Companies like MeinFernbus and FlixBus are growing fast, adding buses and staff, and expanding routes across the country. Recent strikes by employees of Deutsche Bahn and Lufthansa have further bolstered ticket sales and increased the demand for cheap, reliable, intercity transportation—suggesting even greater performance for Fernbus companies in 2015—and potentially higher prices for consumers. Can these ultra-low prices be maintained? That seems to be the big question as we enter the new year.

When I asked Gregor Hintz, Head of Communications for MeinFernbus, what it’s like to compete with other Fernbus companies, he replied: “In general, all long-distance coach operators (Fernbus companies) are pulling together. Collectively, we have achieved a lot and built up a new market in only a short time. It is important for us that we all work together fairly, which is the case most of the time. In the long term, the best, most customer-oriented providers will succeed.”

He went on to describe the perks MeinFernbus offers travelers: attractive prices, an easy booking process, bicycle transportation, and Wi-Fi access. MeinFernbus is planning to expand its network, increase manpower, and establish more central stations in the spring.

I also spoke with Bettina Engert, Head of Communications for FlixBus, and asked her what it was like to compete with Deutsche Bahn at the beginning of 2013. She said: “It was less a competition with DB than the establishment of a new means of transport, at least in Germany. We considered ourselves more a reliable and green alternative to the carpooling concept.”

In terms of competing with other Fernbus companies, she said it is an ongoing battle, and guesses that only two or three competitors will survive. FlixBus was rated as Germany’s test winner in the Stiftung Warentest 2014, and like MeinFernbus, is also planning to expand its network in the coming year.

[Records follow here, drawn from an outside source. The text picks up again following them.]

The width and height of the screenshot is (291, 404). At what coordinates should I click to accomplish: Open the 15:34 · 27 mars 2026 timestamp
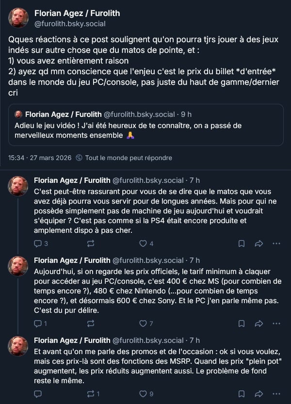coord(40,158)
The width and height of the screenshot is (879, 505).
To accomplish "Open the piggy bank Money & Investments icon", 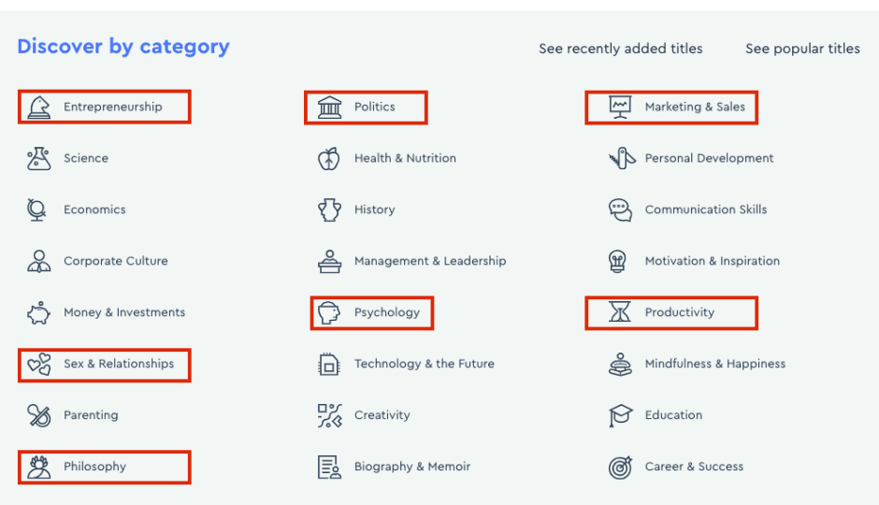I will pos(38,312).
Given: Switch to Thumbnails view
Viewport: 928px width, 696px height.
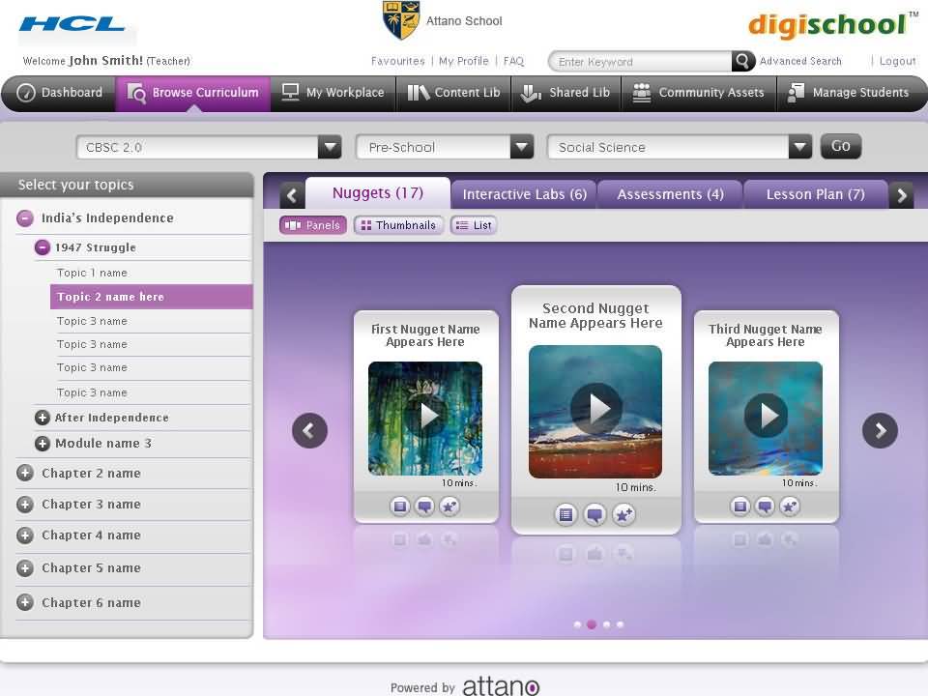Looking at the screenshot, I should pyautogui.click(x=398, y=225).
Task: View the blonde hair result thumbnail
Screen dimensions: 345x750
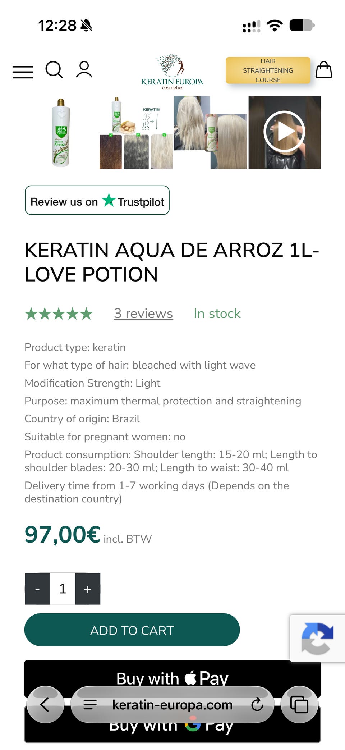Action: tap(210, 132)
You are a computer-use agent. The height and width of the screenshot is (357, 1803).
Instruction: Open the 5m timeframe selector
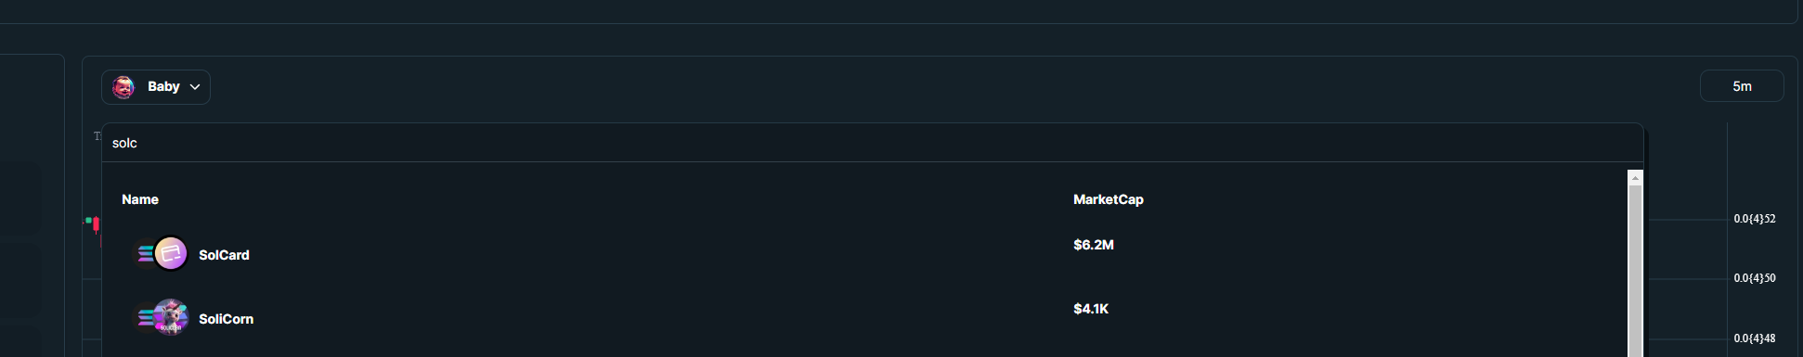[1742, 86]
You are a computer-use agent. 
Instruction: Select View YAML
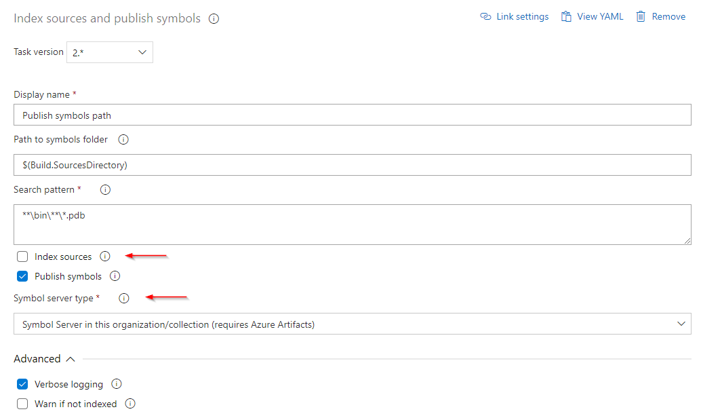pos(591,16)
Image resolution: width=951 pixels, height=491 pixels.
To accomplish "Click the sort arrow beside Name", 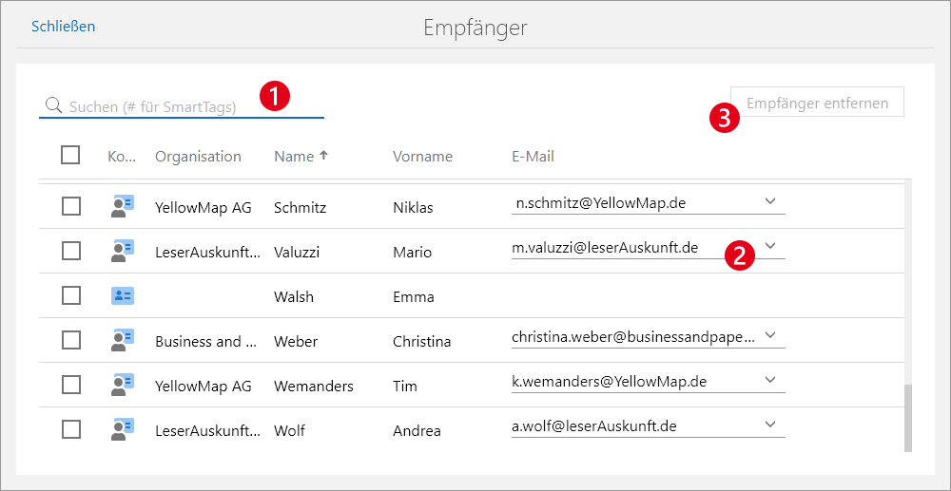I will coord(323,156).
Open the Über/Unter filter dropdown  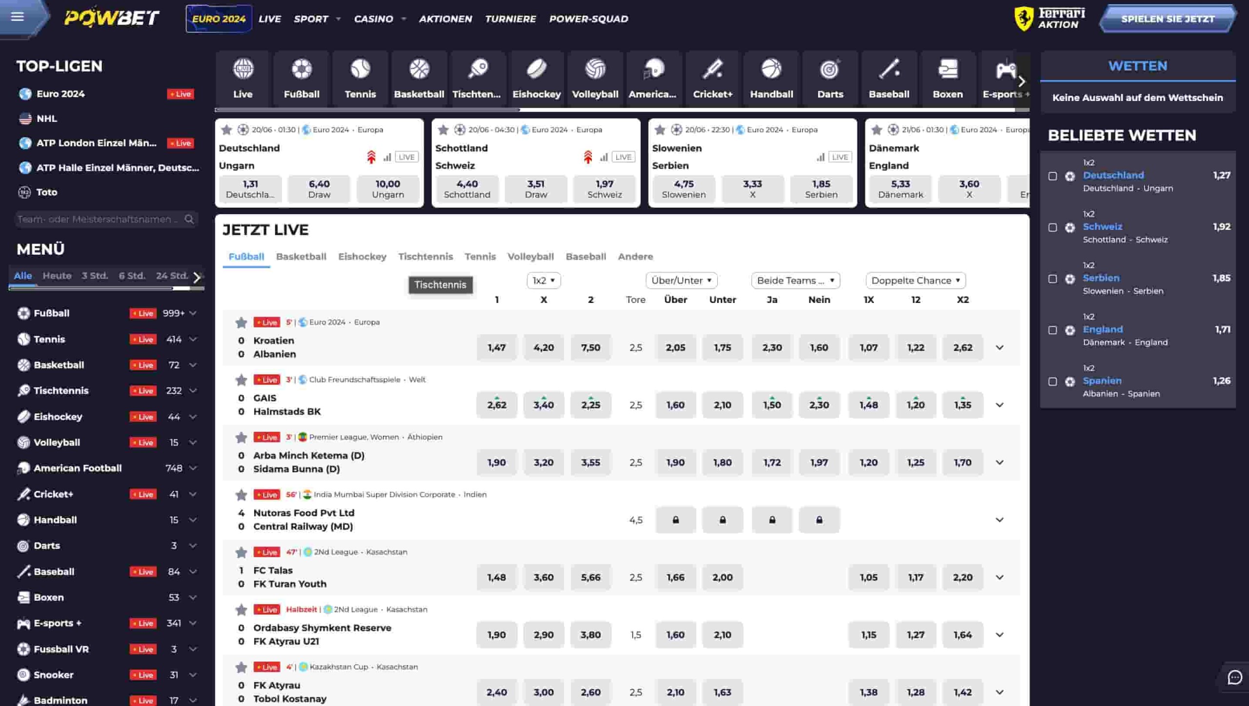[680, 281]
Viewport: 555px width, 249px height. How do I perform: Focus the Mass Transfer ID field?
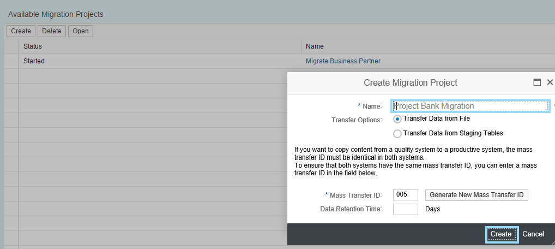click(x=405, y=195)
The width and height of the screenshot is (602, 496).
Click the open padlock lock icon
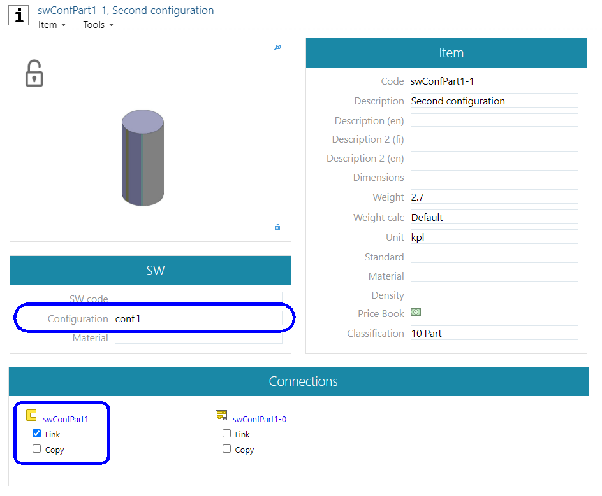pos(34,74)
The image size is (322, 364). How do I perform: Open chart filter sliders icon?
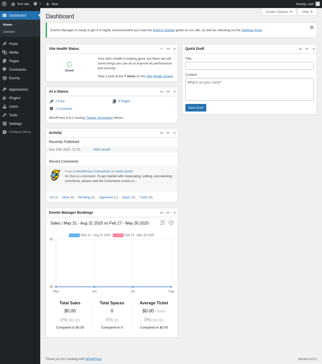tap(163, 223)
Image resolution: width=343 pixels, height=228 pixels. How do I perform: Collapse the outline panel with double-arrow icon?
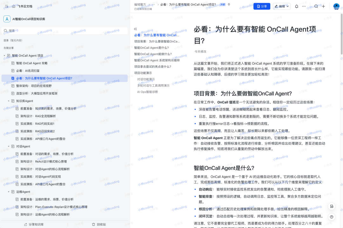tap(136, 29)
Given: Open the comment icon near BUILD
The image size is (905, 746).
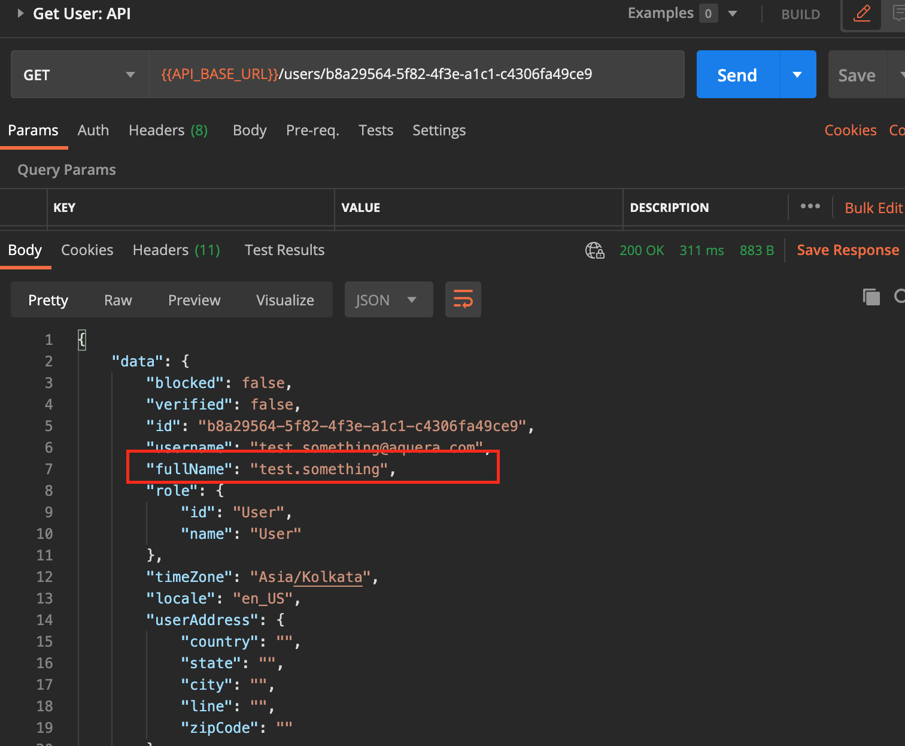Looking at the screenshot, I should (x=898, y=13).
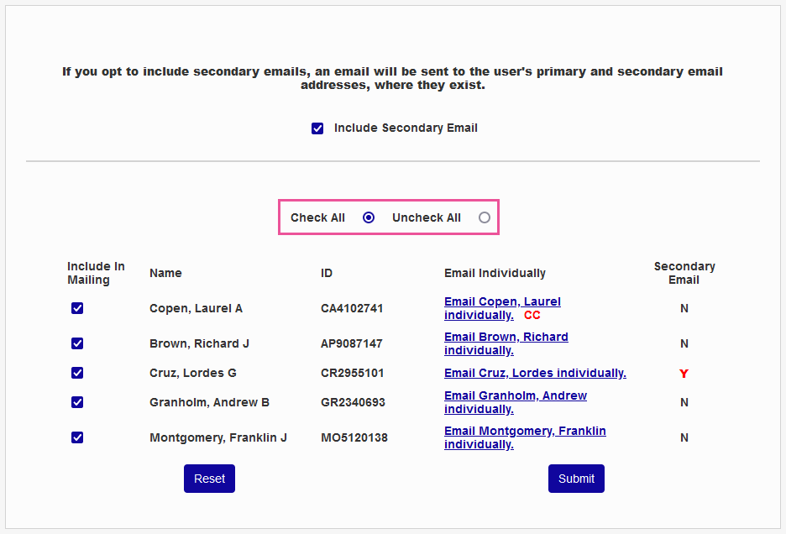Open Email Copen, Laurel individually link

click(502, 302)
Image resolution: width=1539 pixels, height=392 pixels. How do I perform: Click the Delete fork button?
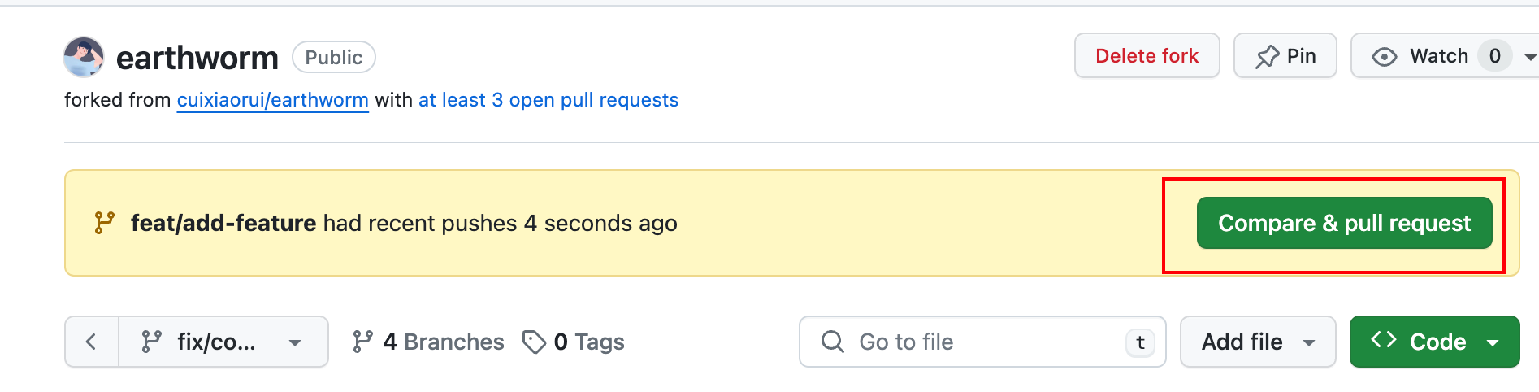pyautogui.click(x=1147, y=56)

But what is it like—from a customer’s perspective—to actually ride a Fernbus? I asked David R., an American expat living in Berlin, about his experiences.

“I’ve ridden Fernbusse a few times," he told me. "I liked how cheap it was. Going to Munich from Berlin is as cheap as taking a taxi from one side of Berlin to the Berlin airport. I also liked how there is Wi-Fi, even though it was a bit dodgy. On some of the shorter stretches (i.e. Berlin to Wernigerode and back), the bus was almost empty, so you would get two seats to yourself.”

When I asked David what he specifically did not like about the Fernbus experience, he said: “Even though it is comfortable for a bus, it is still uncomfortable compared to a train. Traffic can be a problem too.”

Karla M., a German woman living in Hannover, traveled from Berlin to Krakow, Poland, on one of Deutsche Bahn’s own long-distance buses. When I asked her about the pros and cons, she replied: "The tickets were incredibly cheap. We had a big group with us, and it was very affordable. The Wi-Fi was nice, though it came and went sometimes. There wasn't enough legroom for me, personally, because we were sitting for so long. I prefer trains when I have to travel for so many hours in a row. But, still, you can’t beat the price."

Private companies have been operating intercity bus lines in the United States since the 1930s, and the industry has seen its share of highs and lows, complete with strikes, consolidations, and bankruptcies. Since 2006, the trend seemed to be for companies to shorten their routes, focusing on trips between 200 and 300 miles, but rising gas prices and the demand for cheaper, more environment-friendly travel alternatives have brought long-distance buses back into the market. Travelers in America now enjoy longer routes—some over 3000 miles long, bringing them from one coast to the other—free Wi-Fi, power outlets, and extra legroom.

No one can predict the future of long-distance bus travel in Germany, but for now, travelers in record numbers are enjoying the low fare prices created by competition within the recently privatized industry.